Desde su conversión San Pablo ya no sabe vivir sin Cristo. “Para mí la vida es Cristo”. Por eso predica a Cristo y su evangelio y quiere extenderlo a judíos, a gentiles, a todo el mundo “Id al mundo entero y proclamad el evangelio a toda la creación”, porque sabe que el evangelio es “poder y salvación” para todos los que lo aceptan. Desde el día de su conversión, San Pablo tiene grabado a fuego en su corazón que nunca se puede separar el amor a Dios, a Cristo, del amor a los hermanos. Persiguiendo a los cristianos oye la voz del Señor: “Yo soy Jesús Nazareno a quien tu persigues”. Sabe que “el discípulo no es mayor que el Maestro” y lo mismo que al Maestro le persiguieron él tendrá que soportar mil peligros y afrentas por no silenciar el evangelio.
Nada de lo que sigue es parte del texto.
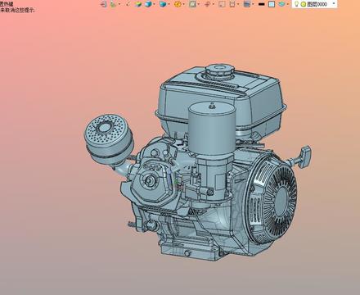Screen dimensions: 360x295
Task: Click the red section-cut icon
Action: point(207,4)
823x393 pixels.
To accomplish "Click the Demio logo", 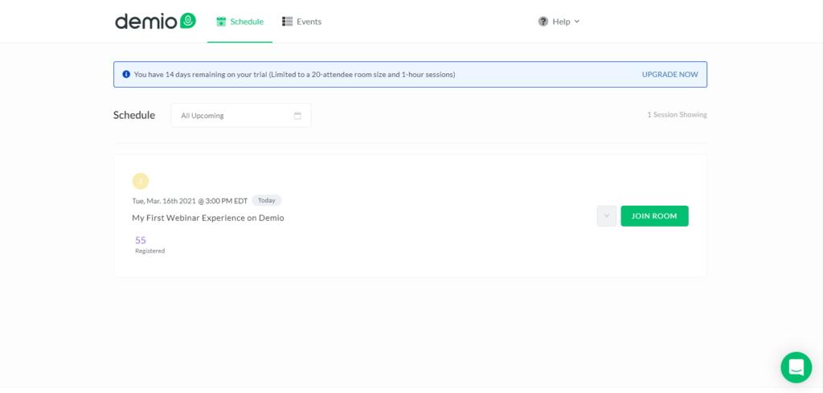I will [x=155, y=21].
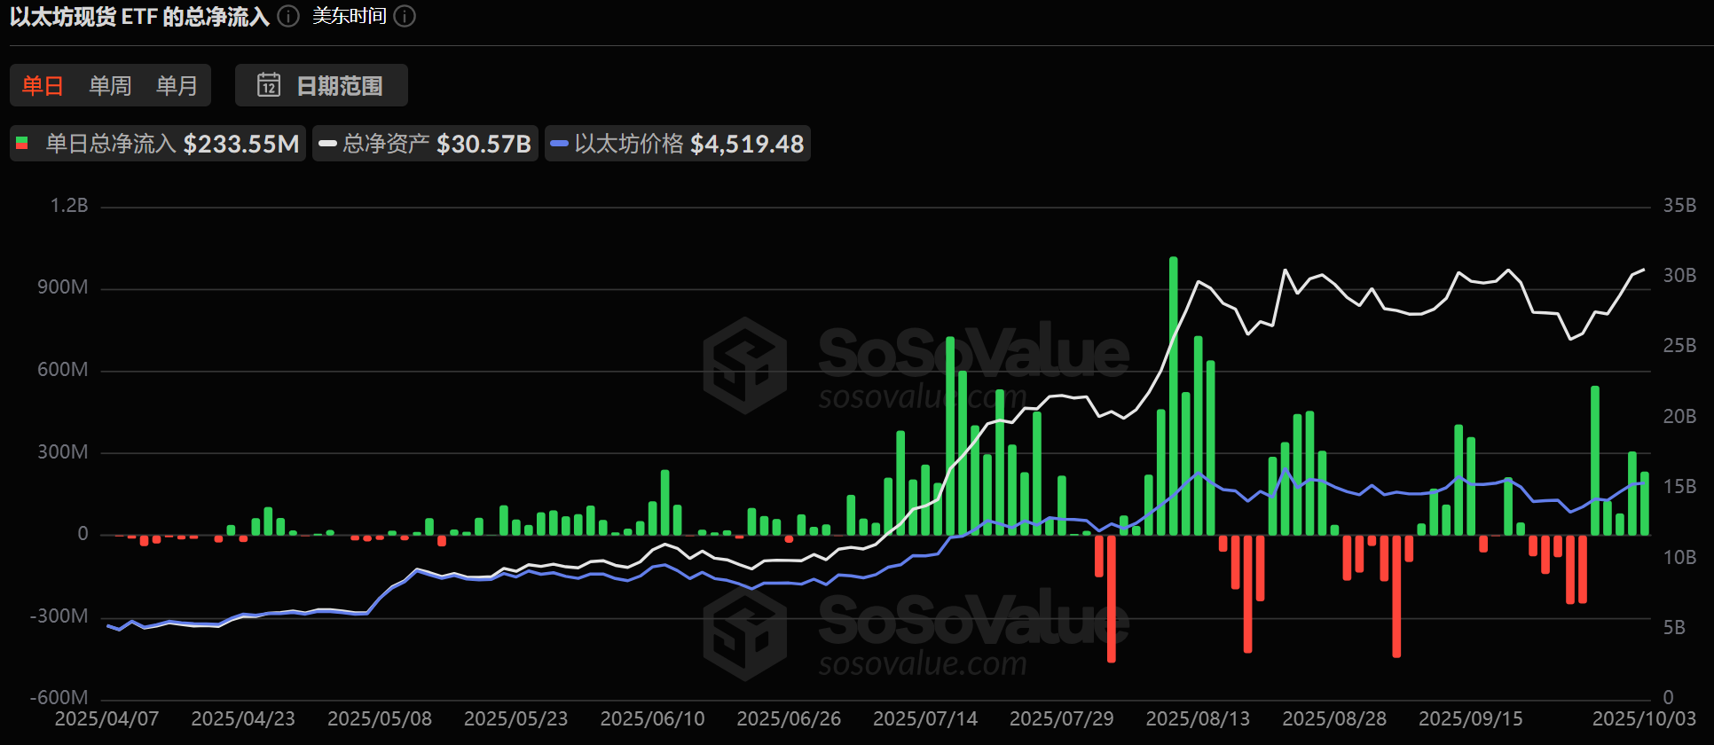Click lower SoSoValue watermark logo

pos(745,632)
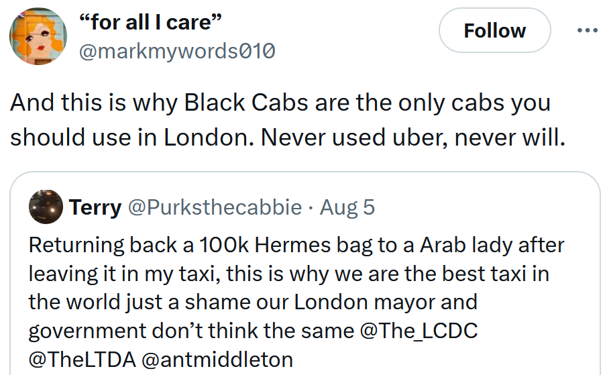The image size is (609, 375).
Task: Open the more options ellipsis menu
Action: pos(587,31)
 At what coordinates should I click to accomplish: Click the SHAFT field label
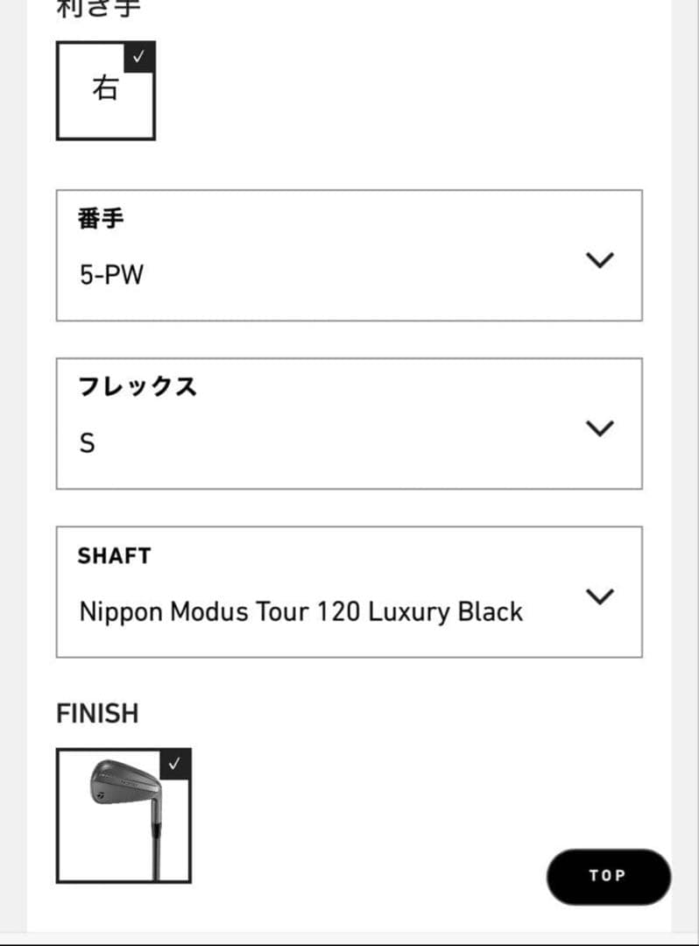[x=114, y=555]
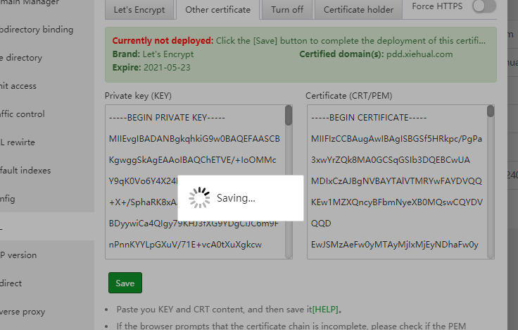
Task: Go to the Certificate holder tab
Action: click(358, 10)
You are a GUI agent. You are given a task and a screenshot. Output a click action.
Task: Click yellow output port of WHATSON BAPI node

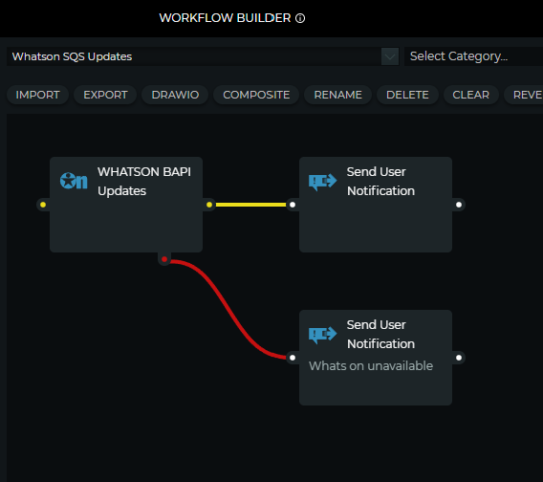click(x=209, y=205)
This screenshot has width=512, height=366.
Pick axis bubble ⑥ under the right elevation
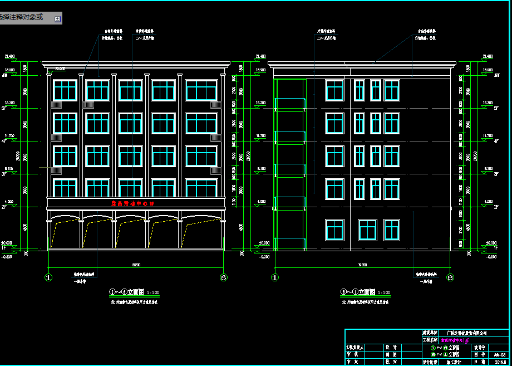coord(450,277)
Se reconoce débil y pedirá al Señor que le libre de su debilidad, de su aguijón, pero el Señor le hará comprender que nunca le faltará su presencia y su ayuda. “Sé de quién me he fiado”, apoyándose en esta confianza tiene la certeza de que, al final de su trayecto terreno, el mismo Jesús le espera para hacerle disfrutar por toda la eternidad del banquete de amor de su Reino, donde no existirá el mal porque será destruido para siempre.